If he does this regularly, leave. Really. Life is too short. I am embarrassed that I put up with it for nearly 30 years.

FluffyJawsOfDoom · 13/06/2025 12:39

OP I don't think he likes you very much. He definitely doesn't respect you. I'd be giving him his marching orders when we got home, I couldn't bare living like that for next fifty years.

Kweeni · 13/06/2025 12:42

June2025 · 13/06/2025 09:26

He does
he has the nickname the sulker but this is a new level or I am just fed up with it
he is appearing cheerful at the moment but we shall see
we only have a couple of days left so it’s easier to stick it out rather than do anything today
Im not indulging the sulking though
it’s my car so I can take myself and the dog off somewhere if he continues

Im not indulging the sulking though - it’s my car so I can take myself and the dog off somewhere if he continues

You are though and inadvertently enabling it. Where is your boundary for abuse (the sulking, the negging?) - how many hours have you decided is your limit? - how long before you bring up the 'funny' insults? - have you called him on sulking re sex (this is coercion)? Or are you waiting for his mood and your hurt to blow over?

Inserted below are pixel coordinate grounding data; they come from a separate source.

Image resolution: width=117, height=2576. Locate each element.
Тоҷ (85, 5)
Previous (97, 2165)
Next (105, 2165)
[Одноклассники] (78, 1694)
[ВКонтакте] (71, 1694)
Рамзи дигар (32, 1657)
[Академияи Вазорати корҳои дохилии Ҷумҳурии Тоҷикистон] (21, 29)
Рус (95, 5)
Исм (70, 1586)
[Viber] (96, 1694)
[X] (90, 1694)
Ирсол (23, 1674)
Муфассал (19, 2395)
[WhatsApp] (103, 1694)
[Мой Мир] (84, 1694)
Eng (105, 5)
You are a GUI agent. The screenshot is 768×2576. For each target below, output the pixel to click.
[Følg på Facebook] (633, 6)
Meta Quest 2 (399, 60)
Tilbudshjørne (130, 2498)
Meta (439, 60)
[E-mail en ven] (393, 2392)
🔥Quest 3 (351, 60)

What about a boundary of zero abuse? This requires an instant consequence from you - you get up and calmly walk away (hopefully for good).

You have more agency in this than you think.

Have you ever given him consequences before to shitty behaviour - because your passivity is telling this this is acceptable.

MounjaroMounjaro · 13/06/2025 12:43

Why is he cross with you when he lost his phone, ffs?

Have a good think about your future with this man, OP. Nothing about him sounds good.

IberianBlackout · 13/06/2025 12:43

I just… why? Just why?

pinkyredrose · 13/06/2025 12:45

Do you live with him?

MounjaroMounjaro · 13/06/2025 12:52

pinkyredrose · 13/06/2025 12:45

Do you live with him?

If she does I bet he's living in her house and doesn't contribute as much as he should.

JoshLymanSwagger · 13/06/2025 12:52

Kick him out of the tent and tell him to make his own way home.

You're done. DO NOT give him 1 more penny or one more thought.

If you do come home early, do it alone.

Tell him if he wants sex, he'll have to fuck himself.

Cucy · 13/06/2025 12:53

I’m sorry you’re going through this but if you didn’t have this experience you may have carried on the relationship for months or years without knowing what he’s truly like.

Thank goodness he’s shown you his true colours now so you can end the relationship and not waste any more of your life on him.

orangedream · 13/06/2025 12:55

Hopefully you don't have children with him and you won't ever have to see him again after you dump him.

pikkumyy77 · 13/06/2025 13:03

F

ChaliceinWonderland · 13/06/2025 13:09

Update the thread when you've left him to it.
Its your precious life

If you were my friend I'd actually drive and pick you up.
Stop enabling

GCAcademic · 13/06/2025 13:13

You describe him as your "partner" but in reality he is a pathetic sulk-baby who thinks you are his mummy who will sort everything out for him.

Raise your standards.

Greenartywitch · 13/06/2025 13:24

Enjoy your holiday and tell him to go home.

Then dump him.

You should not be putting up with some immature, miserable man.

StooOrangeyForCrows · 13/06/2025 13:30

Why do so many adult males have zero control of their emotions in adverse conditions?

OP bin him off when you get home for the 'slag' reference alone. He's testing you and being a prick but the sulking is dyed in the wool of his character and when he's sulking with you over something he has done himself, it's totally toxic.

TomatoSandwiches · 13/06/2025 13:55

Jesus, every update makes him drip with shit. Sounds like he needs to be part of that male loneliness epidemic.

Summerisere · 13/06/2025 14:12

Don’t go home early, make the most of being in a lovely place and ignore him. Maybe say I can see you are upset about your phone, you seem to be talking this out on me, I won’t tolerate thisso I am going to go about my day until you can behave nicely towards me.